# Quoted passage:
The dark secret of peppered moths in England is finally out. Their camouflage started changing during the Industrial Revolution due to the fact that soot pollution from early factories darkened the trees around the city.
According to a new study, this adaptation to the environment was driven by the same genes that created the brightly-colored wings of tropical species. Called cortex, this gene is suspected of being responsible for the colors on the wings of moths and butterflies.
That also applies to the changes seen in the peppered moth starting in the 19th century. While it is well known as an assistant in cell division, this segment of genetic code is now believed that it can also alter wing color.
“What’s exciting is that it turns out to be the same gene in both cases. For the moths, the dark coloration developed because they were trying to hide, but the butterflies use bright colors to advertise their toxicity to predators,” explained Chris Jiggins of the University of Cambridge.
However, one question arises: given the wide diversity of butterflies and moths, and the hundreds of genes working together to make a wing, why is the cortex always involved?
The wings of moths possess minuscule scales, displayed in alternating rows. Before mechanical manufacturing started developing and becoming widespread, peppered moths in England had a salt-and-pepper coloration on their wings, helping hem camouflage easily against the lightly-colored trees.
However, by 1819, air pollution – mainly in the form of dark soot – started to affect the lichen that lived on the trees, and also turned the trees into a darker color.
More than 17,000 different forms of butterflies have been discovered so far, as well as some 160,000 versions of moths. What’s fascinating is that each form of these Lepidoptera possesses unique wing patterns.
The fact that peppered moths in England became darker in color during the Industrial Revolution is not a discovery; the process even hasaname: industrial melanism.
What is new, however, is that this change was most likely driven by the same genes that are responsible for the vibrant colors of tropical Heliconus butterflies flying all throughout South America.

# What to do:
[1] According to the peppered moth article, what is the name of the gene linked to the wing color changes?
[2] Please set down the stretch of the peppered moth article from "The fact that peppered" through "hasaname: industrial melanism.".

Stored records
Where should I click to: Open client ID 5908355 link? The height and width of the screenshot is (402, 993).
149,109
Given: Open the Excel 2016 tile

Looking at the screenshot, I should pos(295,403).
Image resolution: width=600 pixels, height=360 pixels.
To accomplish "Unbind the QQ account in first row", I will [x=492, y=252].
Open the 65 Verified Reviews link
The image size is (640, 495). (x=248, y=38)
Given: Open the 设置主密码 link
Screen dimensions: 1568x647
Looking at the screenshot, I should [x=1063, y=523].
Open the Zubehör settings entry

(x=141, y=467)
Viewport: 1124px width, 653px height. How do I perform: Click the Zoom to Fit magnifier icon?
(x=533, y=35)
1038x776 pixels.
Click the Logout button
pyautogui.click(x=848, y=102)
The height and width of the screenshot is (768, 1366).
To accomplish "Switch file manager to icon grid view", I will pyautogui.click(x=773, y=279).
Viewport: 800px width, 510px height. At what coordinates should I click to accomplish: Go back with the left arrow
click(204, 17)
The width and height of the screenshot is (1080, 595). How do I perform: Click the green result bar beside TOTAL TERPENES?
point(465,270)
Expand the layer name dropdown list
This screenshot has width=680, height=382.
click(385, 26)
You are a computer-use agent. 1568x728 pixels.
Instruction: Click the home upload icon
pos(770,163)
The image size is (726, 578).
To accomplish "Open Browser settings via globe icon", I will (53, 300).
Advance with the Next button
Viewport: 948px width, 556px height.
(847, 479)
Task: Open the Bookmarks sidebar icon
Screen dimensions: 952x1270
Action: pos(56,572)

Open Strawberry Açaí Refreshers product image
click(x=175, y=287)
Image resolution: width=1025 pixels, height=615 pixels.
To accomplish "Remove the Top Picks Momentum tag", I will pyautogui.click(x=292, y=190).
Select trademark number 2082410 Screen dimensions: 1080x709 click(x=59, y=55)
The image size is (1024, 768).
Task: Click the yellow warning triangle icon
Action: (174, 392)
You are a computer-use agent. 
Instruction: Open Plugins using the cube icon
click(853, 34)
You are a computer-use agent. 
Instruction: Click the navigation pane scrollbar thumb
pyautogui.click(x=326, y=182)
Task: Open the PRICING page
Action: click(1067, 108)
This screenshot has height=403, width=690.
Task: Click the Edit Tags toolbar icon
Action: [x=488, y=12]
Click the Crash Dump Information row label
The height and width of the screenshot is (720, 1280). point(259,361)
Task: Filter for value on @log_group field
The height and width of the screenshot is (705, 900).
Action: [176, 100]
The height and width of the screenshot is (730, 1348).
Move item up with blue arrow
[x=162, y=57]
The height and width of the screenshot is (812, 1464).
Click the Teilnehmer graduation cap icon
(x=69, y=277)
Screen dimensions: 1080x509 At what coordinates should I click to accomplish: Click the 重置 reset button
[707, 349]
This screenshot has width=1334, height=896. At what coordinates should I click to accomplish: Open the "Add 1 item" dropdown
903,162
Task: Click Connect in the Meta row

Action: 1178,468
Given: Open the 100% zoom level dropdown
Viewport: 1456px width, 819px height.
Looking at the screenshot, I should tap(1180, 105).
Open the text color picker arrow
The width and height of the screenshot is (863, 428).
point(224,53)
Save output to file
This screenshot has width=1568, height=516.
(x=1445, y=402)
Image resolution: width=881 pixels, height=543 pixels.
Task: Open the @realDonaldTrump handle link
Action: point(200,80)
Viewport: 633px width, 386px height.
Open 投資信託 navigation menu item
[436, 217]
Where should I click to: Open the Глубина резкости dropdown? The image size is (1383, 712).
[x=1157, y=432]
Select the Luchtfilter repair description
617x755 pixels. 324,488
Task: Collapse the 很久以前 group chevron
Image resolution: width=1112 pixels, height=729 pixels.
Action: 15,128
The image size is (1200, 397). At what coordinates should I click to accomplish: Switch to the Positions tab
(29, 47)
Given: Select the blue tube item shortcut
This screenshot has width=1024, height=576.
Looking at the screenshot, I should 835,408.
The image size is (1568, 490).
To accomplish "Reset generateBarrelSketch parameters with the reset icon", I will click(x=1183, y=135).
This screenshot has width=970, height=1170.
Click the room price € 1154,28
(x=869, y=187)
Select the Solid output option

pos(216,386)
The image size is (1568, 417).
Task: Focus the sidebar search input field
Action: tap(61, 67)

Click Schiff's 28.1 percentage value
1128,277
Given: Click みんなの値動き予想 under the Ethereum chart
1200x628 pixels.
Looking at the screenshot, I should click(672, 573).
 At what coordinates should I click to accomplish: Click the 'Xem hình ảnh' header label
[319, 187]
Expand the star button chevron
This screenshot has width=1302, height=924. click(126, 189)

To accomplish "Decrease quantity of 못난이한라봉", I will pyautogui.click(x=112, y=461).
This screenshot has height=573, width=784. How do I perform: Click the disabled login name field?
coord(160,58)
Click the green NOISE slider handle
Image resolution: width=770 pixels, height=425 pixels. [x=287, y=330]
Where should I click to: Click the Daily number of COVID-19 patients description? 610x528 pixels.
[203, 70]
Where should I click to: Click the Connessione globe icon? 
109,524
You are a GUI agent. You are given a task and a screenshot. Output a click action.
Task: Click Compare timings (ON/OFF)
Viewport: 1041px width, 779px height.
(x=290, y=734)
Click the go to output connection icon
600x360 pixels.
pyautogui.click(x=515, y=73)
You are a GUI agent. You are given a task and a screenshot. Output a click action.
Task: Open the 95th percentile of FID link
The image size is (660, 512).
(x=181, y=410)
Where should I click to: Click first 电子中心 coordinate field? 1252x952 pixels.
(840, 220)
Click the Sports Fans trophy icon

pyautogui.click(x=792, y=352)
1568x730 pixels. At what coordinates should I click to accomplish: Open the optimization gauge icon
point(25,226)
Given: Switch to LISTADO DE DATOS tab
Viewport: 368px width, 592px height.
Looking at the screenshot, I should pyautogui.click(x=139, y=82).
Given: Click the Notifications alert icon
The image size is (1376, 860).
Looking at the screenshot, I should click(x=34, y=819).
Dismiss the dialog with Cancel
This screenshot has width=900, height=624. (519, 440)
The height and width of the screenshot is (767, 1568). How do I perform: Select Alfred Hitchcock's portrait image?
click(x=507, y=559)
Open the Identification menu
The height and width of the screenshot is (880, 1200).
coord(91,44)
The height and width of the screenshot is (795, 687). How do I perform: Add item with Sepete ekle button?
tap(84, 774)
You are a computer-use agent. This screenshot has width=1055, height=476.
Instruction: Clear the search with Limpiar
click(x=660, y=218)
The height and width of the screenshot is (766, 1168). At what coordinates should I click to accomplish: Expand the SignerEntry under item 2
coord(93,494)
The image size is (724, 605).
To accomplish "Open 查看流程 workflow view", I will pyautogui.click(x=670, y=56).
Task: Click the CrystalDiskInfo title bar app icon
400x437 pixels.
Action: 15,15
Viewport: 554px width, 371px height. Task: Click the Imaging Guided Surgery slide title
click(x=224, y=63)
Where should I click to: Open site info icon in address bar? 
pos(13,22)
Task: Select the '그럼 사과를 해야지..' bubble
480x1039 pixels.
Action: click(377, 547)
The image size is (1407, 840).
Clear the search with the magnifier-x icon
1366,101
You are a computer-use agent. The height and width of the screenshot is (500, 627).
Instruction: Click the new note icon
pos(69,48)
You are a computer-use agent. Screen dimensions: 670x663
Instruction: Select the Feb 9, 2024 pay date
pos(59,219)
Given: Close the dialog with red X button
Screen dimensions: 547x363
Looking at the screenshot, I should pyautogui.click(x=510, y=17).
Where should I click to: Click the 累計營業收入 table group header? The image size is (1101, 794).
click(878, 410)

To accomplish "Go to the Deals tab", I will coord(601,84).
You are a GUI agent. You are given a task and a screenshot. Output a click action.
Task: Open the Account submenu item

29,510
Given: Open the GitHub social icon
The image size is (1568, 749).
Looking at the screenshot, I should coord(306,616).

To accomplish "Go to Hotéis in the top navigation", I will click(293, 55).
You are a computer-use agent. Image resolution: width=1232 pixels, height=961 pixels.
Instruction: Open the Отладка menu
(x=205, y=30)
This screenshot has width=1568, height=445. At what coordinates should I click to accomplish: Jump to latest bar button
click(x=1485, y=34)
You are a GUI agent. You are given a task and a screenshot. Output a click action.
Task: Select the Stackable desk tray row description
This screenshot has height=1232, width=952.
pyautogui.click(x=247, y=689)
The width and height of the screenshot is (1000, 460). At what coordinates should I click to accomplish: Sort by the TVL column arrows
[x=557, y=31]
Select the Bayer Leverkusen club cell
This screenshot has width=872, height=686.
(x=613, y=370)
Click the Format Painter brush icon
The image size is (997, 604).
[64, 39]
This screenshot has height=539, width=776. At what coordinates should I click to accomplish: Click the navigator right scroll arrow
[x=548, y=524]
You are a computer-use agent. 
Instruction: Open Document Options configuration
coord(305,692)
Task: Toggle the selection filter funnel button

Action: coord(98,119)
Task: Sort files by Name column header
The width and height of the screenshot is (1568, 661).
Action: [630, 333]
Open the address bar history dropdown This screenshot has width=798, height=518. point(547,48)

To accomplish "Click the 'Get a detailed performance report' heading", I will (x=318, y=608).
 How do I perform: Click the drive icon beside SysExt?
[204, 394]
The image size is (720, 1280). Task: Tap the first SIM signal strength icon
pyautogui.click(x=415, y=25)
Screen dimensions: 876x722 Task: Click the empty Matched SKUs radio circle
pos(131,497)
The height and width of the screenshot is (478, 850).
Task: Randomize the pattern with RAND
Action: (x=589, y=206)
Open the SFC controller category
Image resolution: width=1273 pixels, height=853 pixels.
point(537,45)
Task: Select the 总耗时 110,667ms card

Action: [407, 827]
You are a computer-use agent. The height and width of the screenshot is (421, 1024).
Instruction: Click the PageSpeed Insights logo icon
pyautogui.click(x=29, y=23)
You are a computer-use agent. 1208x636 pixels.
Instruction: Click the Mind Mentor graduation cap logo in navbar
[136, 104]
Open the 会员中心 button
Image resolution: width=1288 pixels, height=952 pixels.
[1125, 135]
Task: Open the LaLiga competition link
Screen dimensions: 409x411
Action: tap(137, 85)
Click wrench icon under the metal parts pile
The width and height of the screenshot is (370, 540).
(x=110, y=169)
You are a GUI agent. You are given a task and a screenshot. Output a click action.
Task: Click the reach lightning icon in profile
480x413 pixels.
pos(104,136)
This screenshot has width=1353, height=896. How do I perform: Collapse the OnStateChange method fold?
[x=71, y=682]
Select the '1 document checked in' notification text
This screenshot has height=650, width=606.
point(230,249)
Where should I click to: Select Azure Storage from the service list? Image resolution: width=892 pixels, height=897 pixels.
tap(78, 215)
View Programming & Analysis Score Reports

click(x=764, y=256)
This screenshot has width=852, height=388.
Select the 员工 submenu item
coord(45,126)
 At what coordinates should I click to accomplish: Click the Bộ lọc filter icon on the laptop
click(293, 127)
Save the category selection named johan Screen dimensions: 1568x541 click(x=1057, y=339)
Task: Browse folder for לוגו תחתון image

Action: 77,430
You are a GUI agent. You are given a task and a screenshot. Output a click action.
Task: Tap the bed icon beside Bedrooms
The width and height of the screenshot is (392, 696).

# Results for the exercise:
[1] Cortex

[2]
The fact that peppered moths in England became darker in color during the Industrial Revolution is not a discovery; the process even hasaname: industrial melanism.